• _Aim_: Lay out the material from the line containing "Viewport: 1568px width, 567px" through the end as a Markdown table with the columns Row and Line, numbering each row, skipping blank lines and leaving out the pictures.

>> Begin Given records

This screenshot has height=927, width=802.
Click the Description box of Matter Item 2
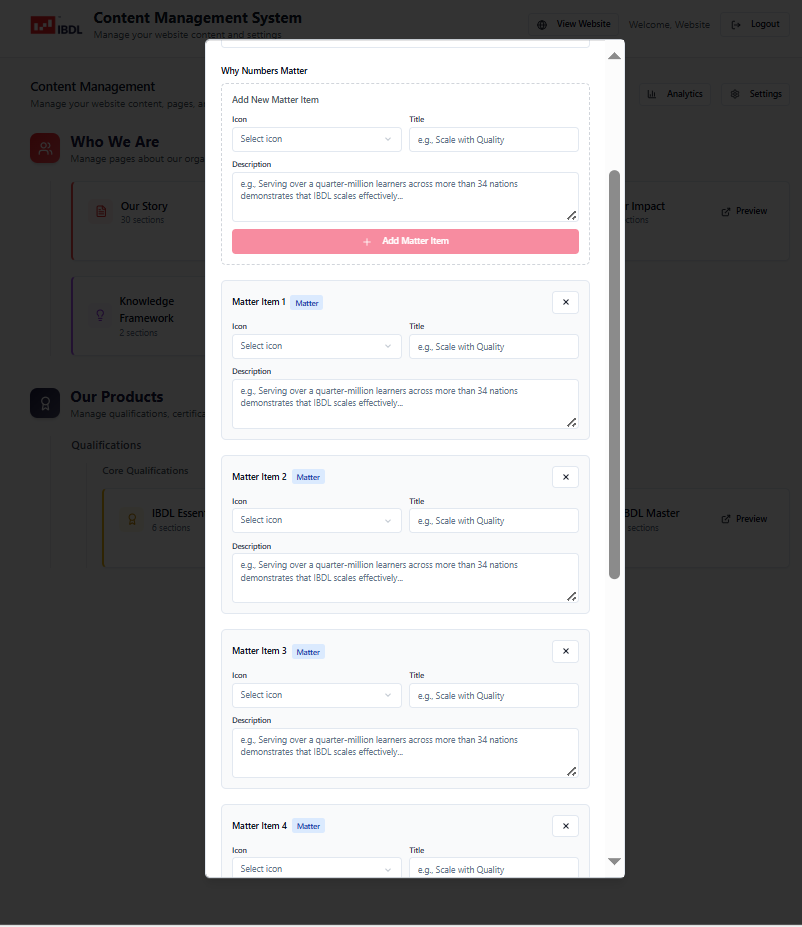click(x=405, y=578)
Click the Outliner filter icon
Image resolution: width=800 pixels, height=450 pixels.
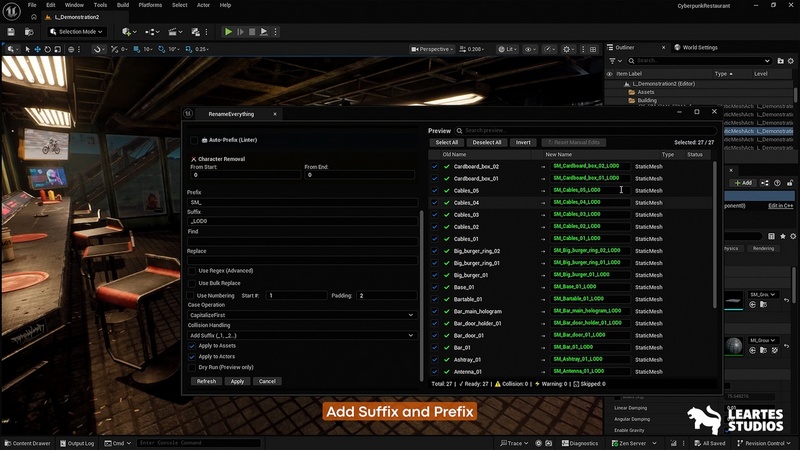pyautogui.click(x=610, y=60)
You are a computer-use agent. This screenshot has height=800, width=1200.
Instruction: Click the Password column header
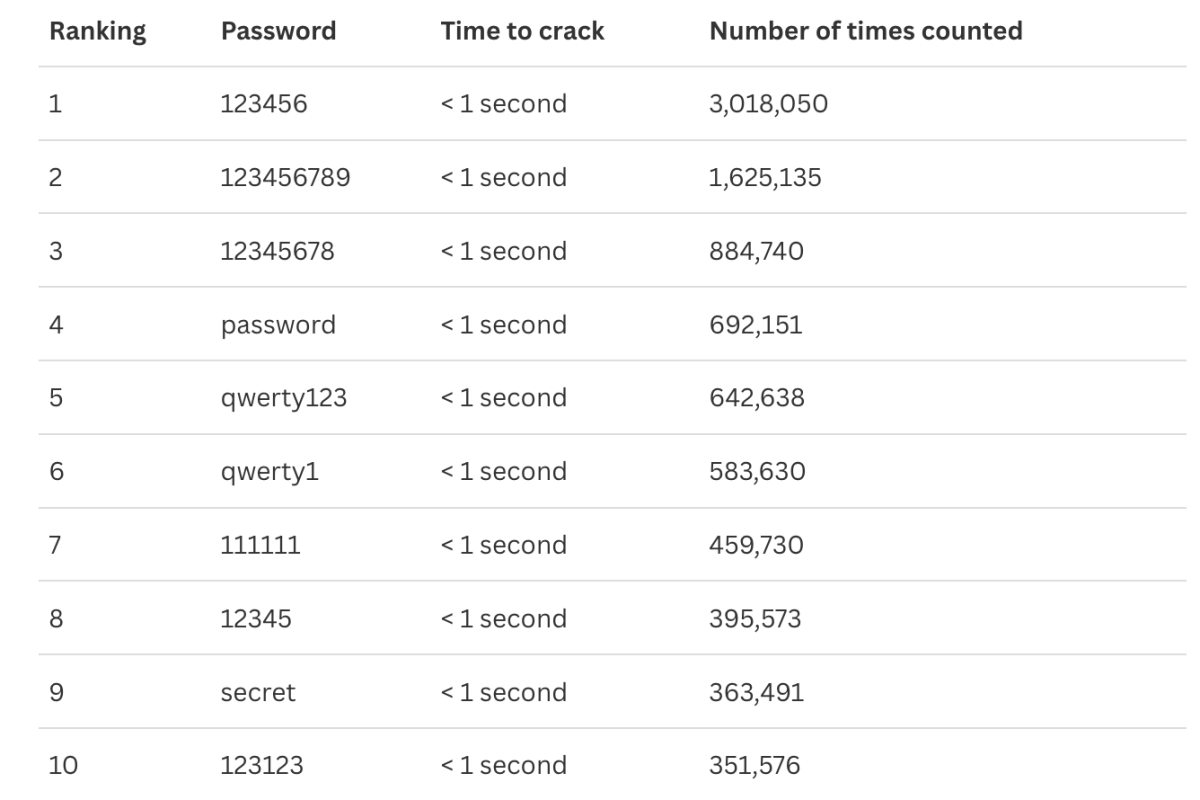278,31
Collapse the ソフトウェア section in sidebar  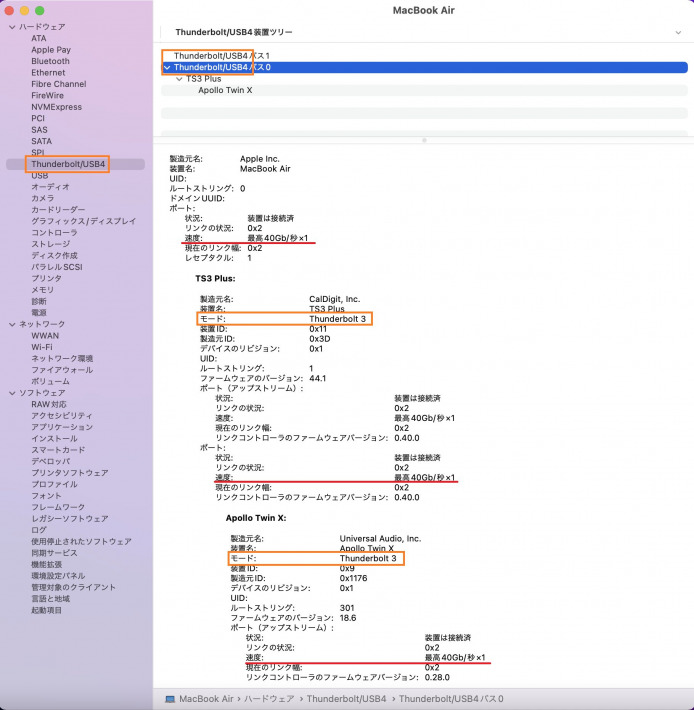(11, 393)
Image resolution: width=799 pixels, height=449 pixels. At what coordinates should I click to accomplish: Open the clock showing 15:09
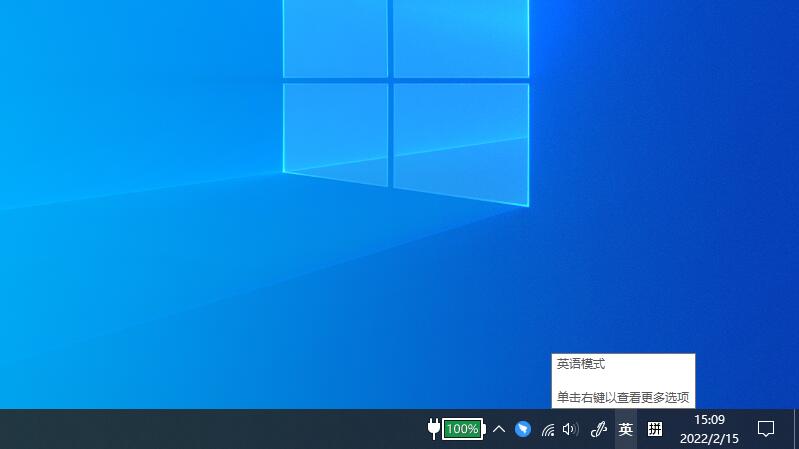pyautogui.click(x=709, y=420)
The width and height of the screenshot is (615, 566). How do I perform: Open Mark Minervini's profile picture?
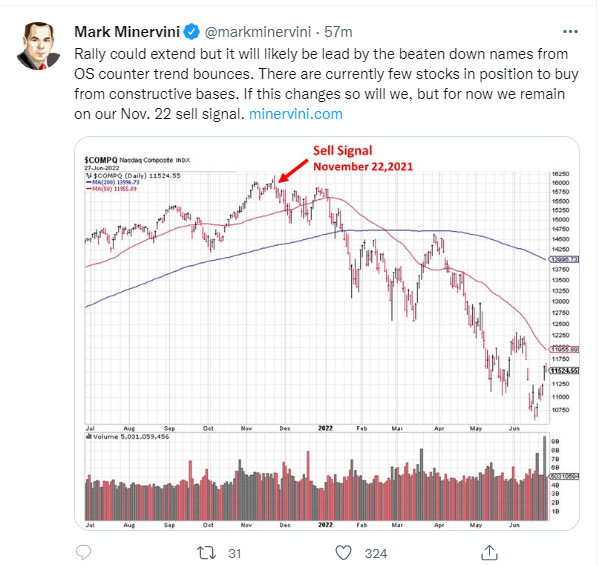pyautogui.click(x=40, y=38)
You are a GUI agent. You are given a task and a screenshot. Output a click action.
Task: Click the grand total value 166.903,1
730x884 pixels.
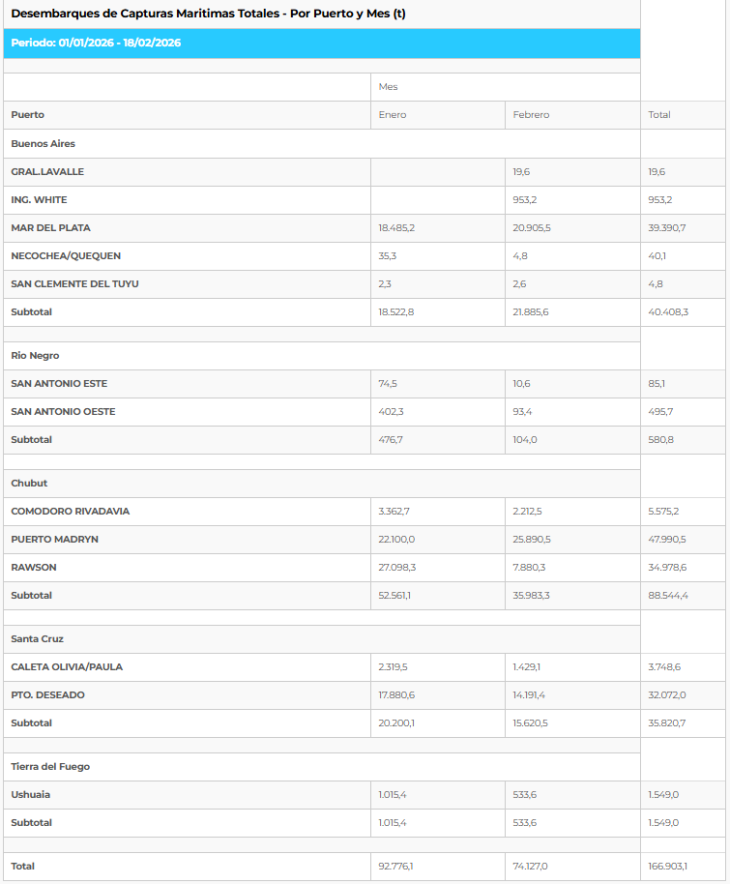click(x=668, y=866)

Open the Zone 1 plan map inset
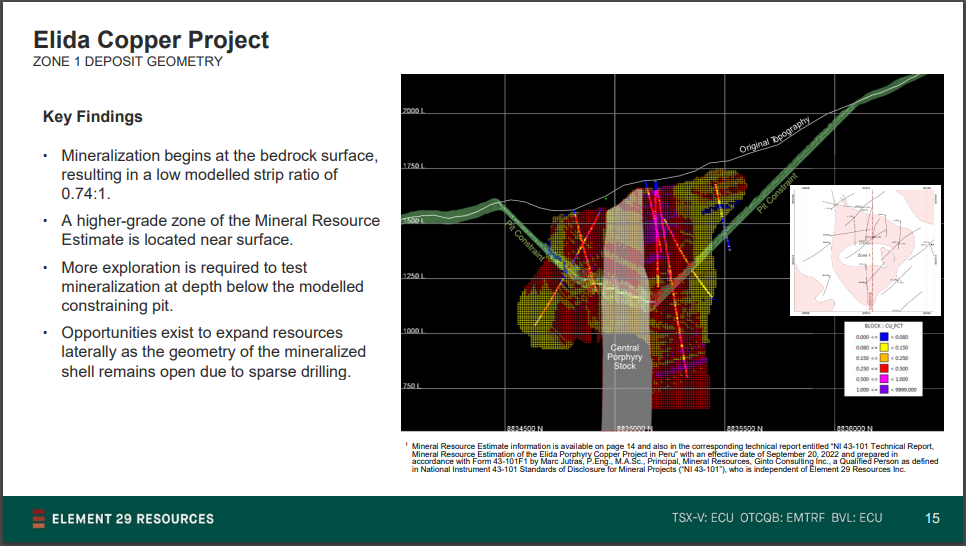tap(866, 250)

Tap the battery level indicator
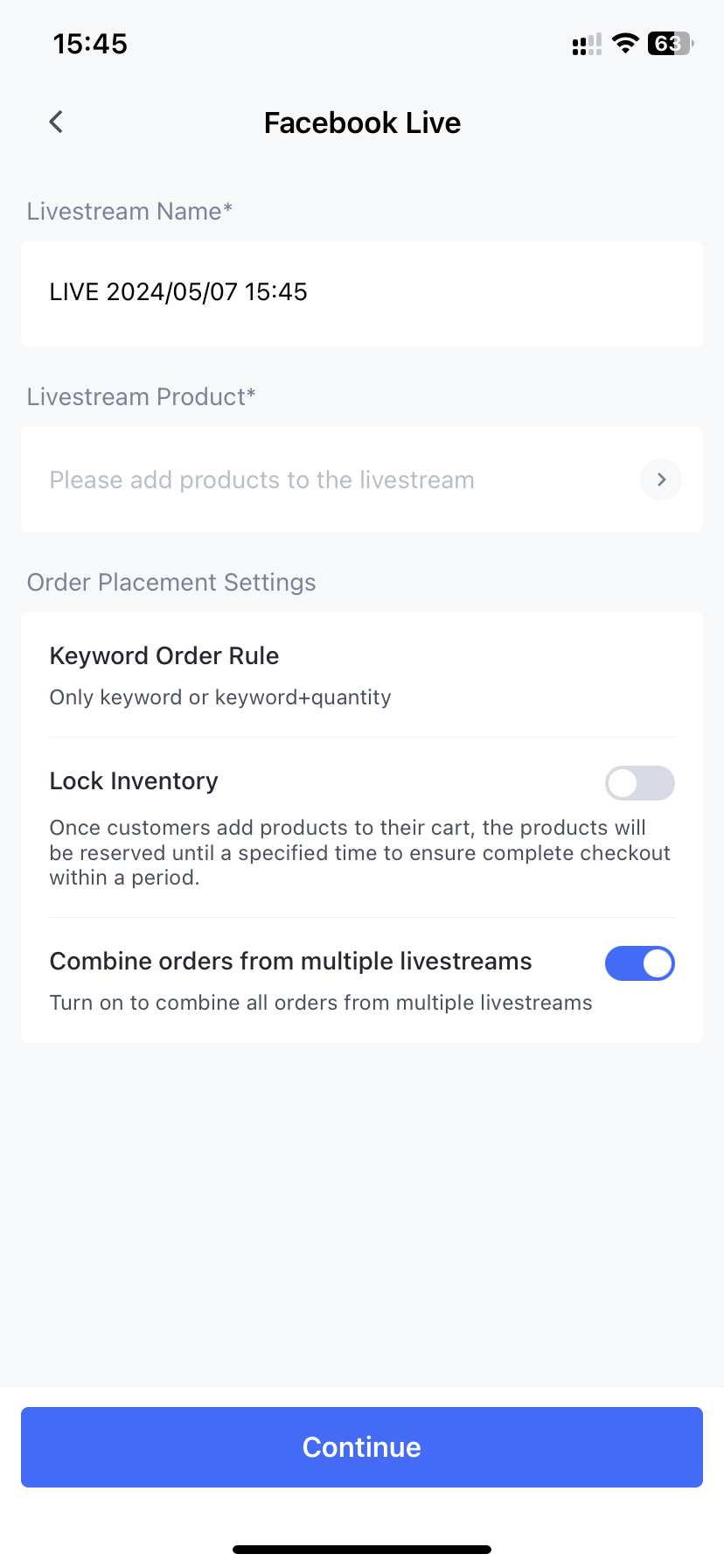[670, 44]
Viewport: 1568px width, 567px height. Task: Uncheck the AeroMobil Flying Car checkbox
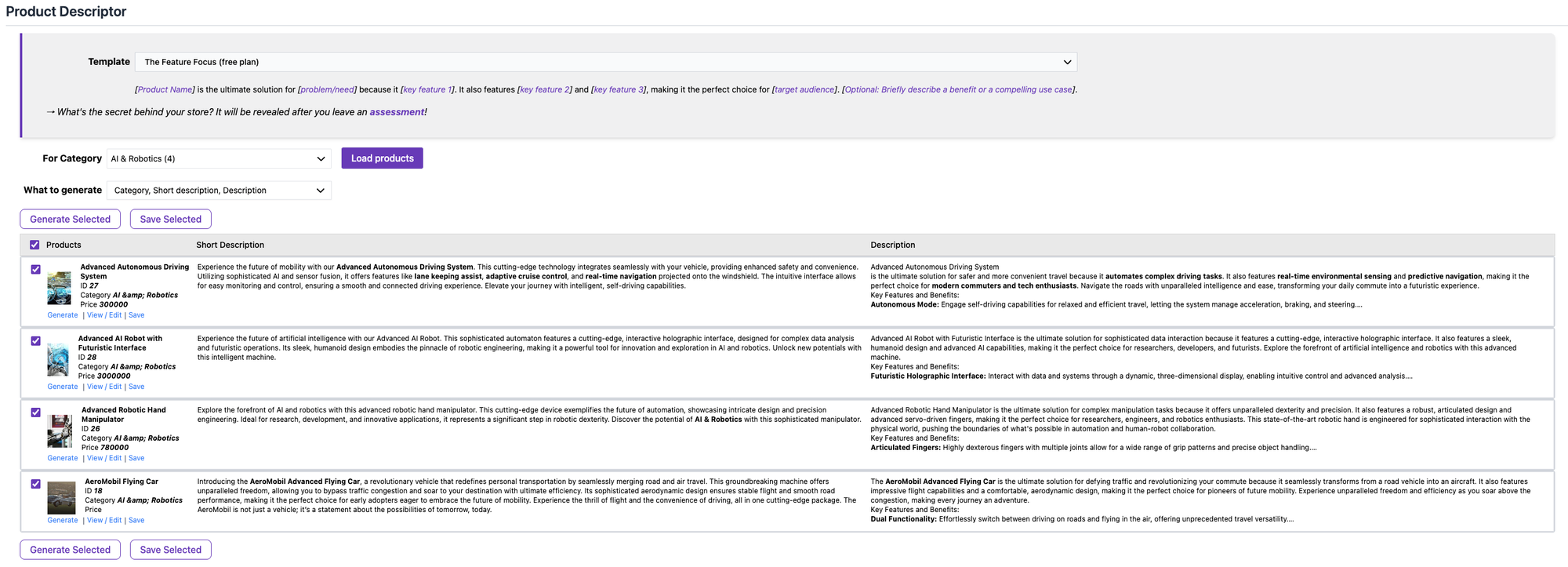point(36,484)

>> End Given records

• _Exercise output_:
| Row | Line |
|---|---|
| 1 | Viewport: 1568px width, 567px height. Task: Uncheck the AeroMobil Flying Car checkbox |
| 2 | point(36,484) |